Ed. note: Please welcome Molly McDonough to the pages of Above the Law. Her writing will focus on client communications.
Everyone is paying attention to the coronavirus right now, except maybe Chicago St. Patrick’s Day revelers who thought it would be OK to pub crawl over the weekend.
Those partiers didn’t get the social-distancing message. But millions of others did. And they’re scared. They need reassurance and guidance, especially for situations that are already out of their control.
Think child custody, divorce, criminal defense, wills and trusts, guardianship, powers of attorney, advanced directives, contracts (many of which are in a state of disruption). The list goes on and on.
Companies I do business with are flooding me with notes about COVID-19. For the most part, these communications have been less than helpful. They read as self-serving and often rehash the same CDC information I’ve read a million times.
That’s not to say there aren’t some good client messages and connections happening.
Take Bay Area family lawyer Erin Levine, founder of Hello Divorce. After getting more than 50 questions about how the pandemic could impact divorce proceedings, she produced a helpful Q&A for her clients and, undoubtedly, many others looking for guidance.
In her piece, “Will Coronavirus Affect My Divorce?” Levine covers court dates and possible closings, co-parenting decisions, and child support if jobs are at risk. Levine’s team has since fielded more than 500 questions from the Hello Divorce form at the end of the blog post, her firm’s contact form, and via Instagram.

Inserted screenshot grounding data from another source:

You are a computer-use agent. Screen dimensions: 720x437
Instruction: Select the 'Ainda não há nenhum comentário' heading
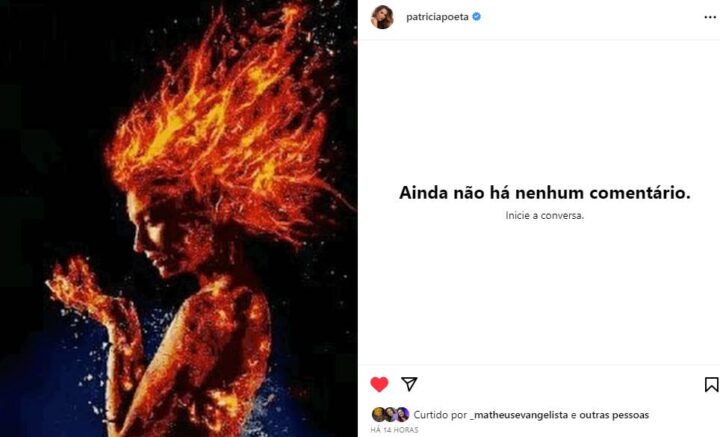pyautogui.click(x=545, y=193)
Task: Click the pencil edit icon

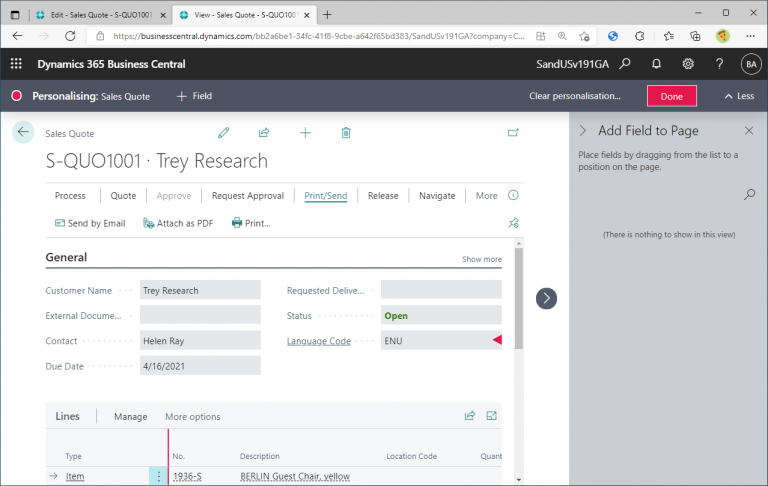Action: pos(224,133)
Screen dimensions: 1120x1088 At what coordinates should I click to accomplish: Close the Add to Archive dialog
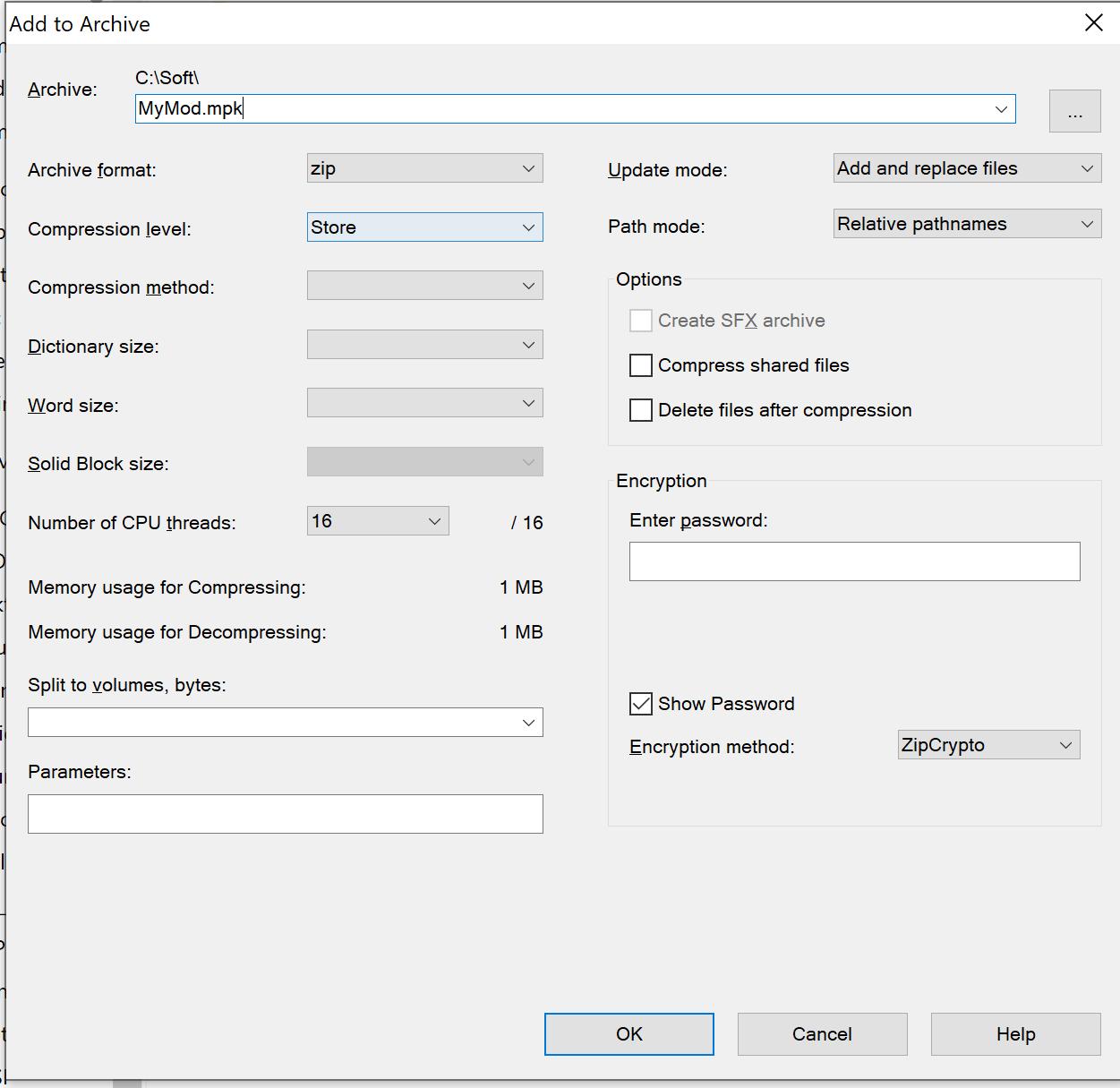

Utah lawyer Rebecca Long Okura also urged her clients and potential clients to prepare COVID-19 co-parenting plans sooner rather than later. She created a realistic hypothetical case profile to discuss the issues and then jumped into the comments to address specific questions and situations.
Long Okura sent the link to clients and has been working with them directly to address the co-parenting issues she raised.
I like these examples because they aren’t vague, cover-your-bases messages. They are specific to these practice areas and create opportunities for meaningful client connections.
Seattle lawyer Dan Harris is capturing his firm’s client worries and common questions at his China Law Blog. Given his firm practices at the epicenter of outbreaks in China and the United States, Harris has much to say on the topic. In his first of what I expect will be many blog posts, he summarizes questions in several key practice areas. Each of the topics in his overview would be good fodder for a personalized Q&A for lawyers reaching out to clients.
But even if you don’t have time to write a Q&A for your clients, you need to make a connection. Reach out. Let your clients know how to reach you and how you’ll stay connected to their current matters or if they need you for something else. No doubt, you would let clients know if matters get postponed. But even if they aren’t, your clients will be wondering.
The lawyers who are blogging, posting meaningful updates, and actively reaching out to their clients show they are knowledgeable and care about their clients. They also show they recognize their clients’ fears and are working on ways to provide answers at a time when sometimes the answer is, we’ll have to wait and see.
Molly McDonough is a longtime legal affairs writer and editor. Before launching McDonough Media, she was editor and publisher of the ABA’s flagship magazine, the ABA Journal. She writes about access to justice at A Just Society.